(PAGE EXCERPT):
“The fact that you are rich or handsome won’t get you anything in curls;
You’ve gotta be a football hero to get along with the beautiful girls.”
Well, in 1933, you did. And it still applies to the younger girlies, as yet unspoiled by the ample seduction of the dollar. Highschool, as we all know, is a Mediterranean resort for football heroes, an insular community with orchards full of low-hanging fruit, supple teenage wenches paving the walkways to the training rooms. The older a girl gets, of course, the more consideration is given to “rich and handsome,” especially the former, and these days a girl can get a little gold with her football. True pigskin heroes exiting college will be jumping right into Uncle Scrooge’s money bin, ready or not. Miss Birmingham, who under ordinary circumstances might not be considering a Samoan octoroon for a mate, suddenly raises an eyebrow. Observers may cast a wary eye but hey, racial integration needs all the help it can get. If money is the root of all evil, it is also the root of many unlikely relationships. What do you think would happen if Donald Trump suddenly went broke? Melania would be on the first train to Novo Mesto, that’s what. But to most of us, football is more than money and madwomen. Football is fun.
Take Me Out To The Ball Game
When we were kids, very young ones, the most important things in life were (1) your family, (2) your friends, and (3) Baseball. My first memories of my father consisted of him sitting for hours next to a radio listening to Red Sox games. Whatever was happening on that radio was obviously of great concern, his moods swinging left to right in an instant, a smile quickly turning into a frown and vice-versa. I was allowed to sit there with him if I was quiet, so I did, gleaning important information with each visit. I learned, for instance, that there was no such team as the New York Yankees, there were only the Damnyankees, vile opponents of Truth, Justice and the American Way. I learned that most baseball managers were dumbheads who could easily have been replaced by orangutans from the Franklin Park Zoo without much loss of leadership. I learned the Red Sox batting order, the likely pitching rotation, where Boston stood in the standings (always second) and that Ted Williams could see the ball as it hit the bat, which even the great Joe DiMaggio could not do. I learned that Fenway Park was the greatest place in the universe, better than Heaven, but don’t tell Monsignor Daly anybody said that.
I started listening to baseball games by myself when my father was working or otherwise occupied. I ingested every morsel of information and my father delighted in regaling his friends with my vast trove of knowledge. “Tell us the American League standings, Billy—how many games behind everybody is,” or “Tell us the Detroit Tigers’ batting order.” Chump answers for me, give me a hard one.
When it came time to play the game, I was the first one out rounding up kids early in the morning. Sleepy parents would come to the windows and tell me Jackie or Mickie or Jimmy would be out as soon as breakfast was finished, shaking their heads in bewilderment over the early imposition. Everybody in the neighborhood played baseball, talented or not. The hallowed B&M Field was the gathering place, the social center, and we took it over like we owned the place, even painting large numerals on the B&M Railroad’s warehouse wall to indicate the distance from home plate. We started playing in the freezing cold when snow was still on the ground and we kept it up until the World Series was over in October. When the last out in the long season arrived, it was like a death in the family, a sudden void in our existence. What the hell would we do now? That’s when we ran across this new thing called Football.

(TASK LIST):
1. Copy the passage of the sports essay from "I started listening" up to and including "a hard one.".
2. According to the sports essay, where did the neighborhood kids gather to play baseball?

(Entries giving target coordinates):
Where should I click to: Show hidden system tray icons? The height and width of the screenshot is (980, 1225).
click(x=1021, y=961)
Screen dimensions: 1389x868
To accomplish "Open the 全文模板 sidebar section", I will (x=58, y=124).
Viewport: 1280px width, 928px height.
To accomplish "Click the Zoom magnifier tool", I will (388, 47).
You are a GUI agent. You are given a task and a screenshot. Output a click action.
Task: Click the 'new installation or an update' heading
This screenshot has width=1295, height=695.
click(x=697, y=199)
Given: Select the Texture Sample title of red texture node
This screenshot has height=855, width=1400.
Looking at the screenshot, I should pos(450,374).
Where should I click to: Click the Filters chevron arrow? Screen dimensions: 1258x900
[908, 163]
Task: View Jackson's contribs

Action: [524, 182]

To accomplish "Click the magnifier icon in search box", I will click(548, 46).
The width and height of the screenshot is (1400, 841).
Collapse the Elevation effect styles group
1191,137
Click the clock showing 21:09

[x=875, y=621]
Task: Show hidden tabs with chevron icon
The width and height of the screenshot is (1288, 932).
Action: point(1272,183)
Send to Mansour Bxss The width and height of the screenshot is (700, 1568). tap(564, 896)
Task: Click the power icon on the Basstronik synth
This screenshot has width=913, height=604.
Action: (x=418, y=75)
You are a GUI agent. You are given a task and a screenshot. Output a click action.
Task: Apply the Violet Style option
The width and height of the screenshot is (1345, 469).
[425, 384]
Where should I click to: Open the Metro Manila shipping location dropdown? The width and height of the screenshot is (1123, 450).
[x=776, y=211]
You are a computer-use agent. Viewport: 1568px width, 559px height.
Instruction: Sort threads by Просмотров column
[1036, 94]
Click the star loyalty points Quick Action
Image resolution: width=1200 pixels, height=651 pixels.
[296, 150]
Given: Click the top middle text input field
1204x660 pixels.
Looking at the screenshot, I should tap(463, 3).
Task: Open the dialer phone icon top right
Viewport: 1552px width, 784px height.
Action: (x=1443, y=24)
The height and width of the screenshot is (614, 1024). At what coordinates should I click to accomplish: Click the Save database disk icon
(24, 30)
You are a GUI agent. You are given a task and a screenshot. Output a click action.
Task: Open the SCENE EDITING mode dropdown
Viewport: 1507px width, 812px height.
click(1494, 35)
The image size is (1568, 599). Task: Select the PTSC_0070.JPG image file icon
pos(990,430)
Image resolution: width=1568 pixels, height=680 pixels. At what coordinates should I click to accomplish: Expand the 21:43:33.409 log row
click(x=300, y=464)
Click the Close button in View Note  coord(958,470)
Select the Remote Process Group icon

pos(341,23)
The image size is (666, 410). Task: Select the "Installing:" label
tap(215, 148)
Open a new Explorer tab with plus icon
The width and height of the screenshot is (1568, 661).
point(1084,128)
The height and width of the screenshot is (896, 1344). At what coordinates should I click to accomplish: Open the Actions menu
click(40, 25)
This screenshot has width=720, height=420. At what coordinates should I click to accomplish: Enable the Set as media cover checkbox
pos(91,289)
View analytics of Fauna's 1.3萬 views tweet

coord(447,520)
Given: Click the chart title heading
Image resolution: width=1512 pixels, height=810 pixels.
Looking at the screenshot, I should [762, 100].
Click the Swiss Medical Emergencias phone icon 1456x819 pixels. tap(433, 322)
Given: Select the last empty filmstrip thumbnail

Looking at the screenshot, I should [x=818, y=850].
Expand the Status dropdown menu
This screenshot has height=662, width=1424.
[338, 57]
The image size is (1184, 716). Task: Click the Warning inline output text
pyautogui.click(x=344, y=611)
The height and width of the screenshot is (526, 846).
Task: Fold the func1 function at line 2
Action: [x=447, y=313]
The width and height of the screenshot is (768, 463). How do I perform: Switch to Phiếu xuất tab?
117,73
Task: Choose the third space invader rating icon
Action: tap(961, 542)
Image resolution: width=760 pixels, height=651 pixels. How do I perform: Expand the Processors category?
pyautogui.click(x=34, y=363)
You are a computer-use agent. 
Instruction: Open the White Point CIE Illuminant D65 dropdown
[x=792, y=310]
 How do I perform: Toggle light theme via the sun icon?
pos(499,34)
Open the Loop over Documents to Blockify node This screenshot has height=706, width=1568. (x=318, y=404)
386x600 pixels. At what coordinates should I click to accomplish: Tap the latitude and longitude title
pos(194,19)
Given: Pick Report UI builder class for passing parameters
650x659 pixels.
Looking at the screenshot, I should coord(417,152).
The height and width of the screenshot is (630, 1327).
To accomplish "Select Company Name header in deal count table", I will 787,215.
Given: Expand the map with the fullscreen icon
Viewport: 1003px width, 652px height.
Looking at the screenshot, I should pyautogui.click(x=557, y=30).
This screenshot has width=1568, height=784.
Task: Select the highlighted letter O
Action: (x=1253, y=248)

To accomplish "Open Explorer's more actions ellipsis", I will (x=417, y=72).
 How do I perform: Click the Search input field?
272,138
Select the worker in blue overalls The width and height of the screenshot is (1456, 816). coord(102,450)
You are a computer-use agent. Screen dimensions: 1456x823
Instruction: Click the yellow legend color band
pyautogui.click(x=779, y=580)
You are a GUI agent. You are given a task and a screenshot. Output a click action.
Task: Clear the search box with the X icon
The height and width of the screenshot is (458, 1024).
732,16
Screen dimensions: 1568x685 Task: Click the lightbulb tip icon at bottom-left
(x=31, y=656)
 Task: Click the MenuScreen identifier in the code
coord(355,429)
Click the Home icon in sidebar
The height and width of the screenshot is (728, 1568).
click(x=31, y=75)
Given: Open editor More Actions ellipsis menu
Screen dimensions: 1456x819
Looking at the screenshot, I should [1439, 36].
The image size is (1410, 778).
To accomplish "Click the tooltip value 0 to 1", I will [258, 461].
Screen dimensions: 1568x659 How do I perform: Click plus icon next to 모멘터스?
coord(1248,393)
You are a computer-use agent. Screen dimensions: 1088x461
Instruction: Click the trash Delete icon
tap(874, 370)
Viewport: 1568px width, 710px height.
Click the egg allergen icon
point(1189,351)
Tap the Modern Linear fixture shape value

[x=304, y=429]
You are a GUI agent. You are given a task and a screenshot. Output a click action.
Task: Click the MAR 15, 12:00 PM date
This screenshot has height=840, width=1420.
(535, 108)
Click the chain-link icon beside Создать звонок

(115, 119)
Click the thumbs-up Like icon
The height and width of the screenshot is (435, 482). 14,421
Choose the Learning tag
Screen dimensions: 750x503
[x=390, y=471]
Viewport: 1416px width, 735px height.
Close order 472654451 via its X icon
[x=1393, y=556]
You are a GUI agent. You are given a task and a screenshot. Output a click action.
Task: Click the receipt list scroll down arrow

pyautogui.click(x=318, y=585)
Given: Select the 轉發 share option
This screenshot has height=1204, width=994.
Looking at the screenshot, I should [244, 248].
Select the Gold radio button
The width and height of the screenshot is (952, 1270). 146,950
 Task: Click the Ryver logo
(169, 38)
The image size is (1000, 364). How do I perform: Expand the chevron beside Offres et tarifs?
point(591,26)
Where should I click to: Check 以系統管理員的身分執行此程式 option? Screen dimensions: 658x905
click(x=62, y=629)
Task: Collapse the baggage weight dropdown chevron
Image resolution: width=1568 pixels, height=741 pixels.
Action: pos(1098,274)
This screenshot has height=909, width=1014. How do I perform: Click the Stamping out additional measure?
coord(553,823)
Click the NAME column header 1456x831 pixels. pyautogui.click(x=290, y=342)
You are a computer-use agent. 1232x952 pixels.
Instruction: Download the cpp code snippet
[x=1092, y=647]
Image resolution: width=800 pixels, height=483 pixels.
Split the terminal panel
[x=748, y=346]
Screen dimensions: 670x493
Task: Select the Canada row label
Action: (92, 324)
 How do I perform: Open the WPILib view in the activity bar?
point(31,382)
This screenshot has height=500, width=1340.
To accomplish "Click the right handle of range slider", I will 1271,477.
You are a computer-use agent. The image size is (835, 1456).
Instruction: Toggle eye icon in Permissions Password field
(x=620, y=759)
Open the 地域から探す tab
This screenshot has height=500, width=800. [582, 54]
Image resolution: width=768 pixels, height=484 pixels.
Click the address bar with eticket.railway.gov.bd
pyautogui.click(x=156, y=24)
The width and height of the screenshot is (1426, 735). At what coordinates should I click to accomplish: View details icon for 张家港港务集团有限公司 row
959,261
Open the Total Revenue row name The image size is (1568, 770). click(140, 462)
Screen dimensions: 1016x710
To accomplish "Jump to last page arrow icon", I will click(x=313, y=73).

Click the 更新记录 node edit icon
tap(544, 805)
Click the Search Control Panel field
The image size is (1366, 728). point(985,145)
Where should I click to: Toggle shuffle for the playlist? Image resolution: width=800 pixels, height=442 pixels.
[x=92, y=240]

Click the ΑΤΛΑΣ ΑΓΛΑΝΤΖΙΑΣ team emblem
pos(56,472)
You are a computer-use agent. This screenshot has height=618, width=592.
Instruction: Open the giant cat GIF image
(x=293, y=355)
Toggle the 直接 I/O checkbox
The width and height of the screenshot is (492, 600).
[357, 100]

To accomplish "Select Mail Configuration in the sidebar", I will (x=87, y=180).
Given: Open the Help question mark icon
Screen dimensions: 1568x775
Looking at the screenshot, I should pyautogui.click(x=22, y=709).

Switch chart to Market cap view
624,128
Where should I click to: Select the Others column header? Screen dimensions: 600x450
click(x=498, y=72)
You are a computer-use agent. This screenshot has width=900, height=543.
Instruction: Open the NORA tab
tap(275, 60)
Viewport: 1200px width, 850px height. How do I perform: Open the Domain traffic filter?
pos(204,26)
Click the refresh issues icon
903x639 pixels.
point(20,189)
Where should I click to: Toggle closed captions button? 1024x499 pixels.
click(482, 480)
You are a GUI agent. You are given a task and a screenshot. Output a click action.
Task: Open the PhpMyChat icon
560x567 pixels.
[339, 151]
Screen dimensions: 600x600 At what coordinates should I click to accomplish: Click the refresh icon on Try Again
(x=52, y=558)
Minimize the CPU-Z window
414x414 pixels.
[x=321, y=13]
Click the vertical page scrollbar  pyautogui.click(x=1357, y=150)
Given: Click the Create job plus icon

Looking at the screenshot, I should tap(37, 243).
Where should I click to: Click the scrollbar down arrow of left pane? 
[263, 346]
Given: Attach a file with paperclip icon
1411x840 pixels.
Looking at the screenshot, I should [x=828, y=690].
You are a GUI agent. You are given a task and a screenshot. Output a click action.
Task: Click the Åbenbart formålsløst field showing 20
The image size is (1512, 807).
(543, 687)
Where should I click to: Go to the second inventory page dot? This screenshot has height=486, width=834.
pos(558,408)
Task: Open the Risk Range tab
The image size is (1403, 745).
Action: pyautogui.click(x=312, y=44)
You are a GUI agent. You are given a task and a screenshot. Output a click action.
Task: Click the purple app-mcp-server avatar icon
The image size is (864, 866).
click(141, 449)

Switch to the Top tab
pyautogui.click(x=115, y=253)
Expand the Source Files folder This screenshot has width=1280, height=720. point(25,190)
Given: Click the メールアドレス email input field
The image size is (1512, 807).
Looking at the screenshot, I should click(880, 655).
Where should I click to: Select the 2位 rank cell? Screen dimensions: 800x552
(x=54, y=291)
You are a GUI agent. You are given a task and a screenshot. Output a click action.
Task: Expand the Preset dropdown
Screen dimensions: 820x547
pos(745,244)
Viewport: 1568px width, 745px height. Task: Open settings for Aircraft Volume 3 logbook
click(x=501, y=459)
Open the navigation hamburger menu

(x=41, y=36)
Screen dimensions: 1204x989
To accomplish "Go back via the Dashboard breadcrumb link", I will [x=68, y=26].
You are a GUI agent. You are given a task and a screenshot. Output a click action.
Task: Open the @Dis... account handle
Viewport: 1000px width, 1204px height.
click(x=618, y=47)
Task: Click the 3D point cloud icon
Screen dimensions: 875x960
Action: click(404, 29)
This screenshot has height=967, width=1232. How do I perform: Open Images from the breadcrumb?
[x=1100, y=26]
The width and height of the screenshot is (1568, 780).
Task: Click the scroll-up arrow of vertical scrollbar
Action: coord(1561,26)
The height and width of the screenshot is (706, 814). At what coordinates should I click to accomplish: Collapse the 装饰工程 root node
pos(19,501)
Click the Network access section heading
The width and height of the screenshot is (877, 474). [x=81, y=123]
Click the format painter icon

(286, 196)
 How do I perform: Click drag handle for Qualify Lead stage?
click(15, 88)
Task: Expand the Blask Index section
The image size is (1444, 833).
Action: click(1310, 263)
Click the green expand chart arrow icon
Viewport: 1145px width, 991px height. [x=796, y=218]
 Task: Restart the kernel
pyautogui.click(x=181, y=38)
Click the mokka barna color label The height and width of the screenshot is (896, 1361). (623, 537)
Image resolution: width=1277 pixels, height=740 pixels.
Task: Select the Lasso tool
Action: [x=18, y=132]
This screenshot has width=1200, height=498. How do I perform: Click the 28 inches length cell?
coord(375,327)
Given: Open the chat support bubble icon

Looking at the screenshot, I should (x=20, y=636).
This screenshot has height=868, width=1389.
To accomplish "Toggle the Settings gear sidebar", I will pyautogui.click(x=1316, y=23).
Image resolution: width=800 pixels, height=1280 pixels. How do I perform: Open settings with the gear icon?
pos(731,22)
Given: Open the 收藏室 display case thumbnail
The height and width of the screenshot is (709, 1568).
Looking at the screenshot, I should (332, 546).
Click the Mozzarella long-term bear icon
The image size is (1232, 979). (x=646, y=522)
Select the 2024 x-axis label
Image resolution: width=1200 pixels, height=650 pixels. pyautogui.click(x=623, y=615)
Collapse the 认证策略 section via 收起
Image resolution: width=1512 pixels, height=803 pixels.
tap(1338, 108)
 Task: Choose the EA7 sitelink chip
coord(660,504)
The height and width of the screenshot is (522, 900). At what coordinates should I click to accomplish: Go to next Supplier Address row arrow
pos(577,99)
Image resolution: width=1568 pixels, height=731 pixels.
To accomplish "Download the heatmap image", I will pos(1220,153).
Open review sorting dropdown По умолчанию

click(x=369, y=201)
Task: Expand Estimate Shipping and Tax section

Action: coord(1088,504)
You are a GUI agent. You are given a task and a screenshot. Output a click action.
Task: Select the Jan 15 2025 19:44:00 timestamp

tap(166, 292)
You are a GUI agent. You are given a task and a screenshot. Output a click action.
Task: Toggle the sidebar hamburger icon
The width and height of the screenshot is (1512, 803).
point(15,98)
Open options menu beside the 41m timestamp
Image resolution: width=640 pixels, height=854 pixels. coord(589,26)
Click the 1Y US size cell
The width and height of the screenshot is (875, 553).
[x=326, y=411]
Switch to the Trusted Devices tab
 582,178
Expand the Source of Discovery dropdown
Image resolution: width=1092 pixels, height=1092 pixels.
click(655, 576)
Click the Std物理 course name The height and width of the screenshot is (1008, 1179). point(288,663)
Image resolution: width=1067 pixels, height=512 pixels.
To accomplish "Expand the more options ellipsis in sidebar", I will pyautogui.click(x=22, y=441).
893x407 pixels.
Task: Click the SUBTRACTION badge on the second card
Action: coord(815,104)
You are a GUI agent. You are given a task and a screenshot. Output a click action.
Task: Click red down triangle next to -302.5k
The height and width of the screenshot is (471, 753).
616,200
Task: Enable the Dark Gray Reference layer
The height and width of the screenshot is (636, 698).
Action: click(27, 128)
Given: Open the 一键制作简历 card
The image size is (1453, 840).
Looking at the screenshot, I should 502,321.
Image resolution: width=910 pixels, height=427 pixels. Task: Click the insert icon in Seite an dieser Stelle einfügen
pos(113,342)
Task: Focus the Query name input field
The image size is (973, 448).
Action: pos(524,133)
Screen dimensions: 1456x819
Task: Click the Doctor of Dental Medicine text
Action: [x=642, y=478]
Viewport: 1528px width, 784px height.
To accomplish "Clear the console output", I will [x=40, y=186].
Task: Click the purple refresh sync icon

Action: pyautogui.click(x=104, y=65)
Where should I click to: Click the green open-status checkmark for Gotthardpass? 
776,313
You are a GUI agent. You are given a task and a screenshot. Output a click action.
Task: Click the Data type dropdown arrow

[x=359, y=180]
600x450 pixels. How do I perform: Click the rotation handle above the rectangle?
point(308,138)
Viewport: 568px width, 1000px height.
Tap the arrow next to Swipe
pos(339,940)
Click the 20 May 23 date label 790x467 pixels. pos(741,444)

(ANSWER SET):
1.
I started listening to baseball games by myself when my father was working or otherwise occupied. I ingested every morsel of information and my father delighted in regaling his friends with my vast trove of knowledge. “Tell us the American League standings, Billy—how many games behind everybody is,” or “Tell us the Detroit Tigers’ batting order.” Chump answers for me, give me a hard one.

2. The B&M Field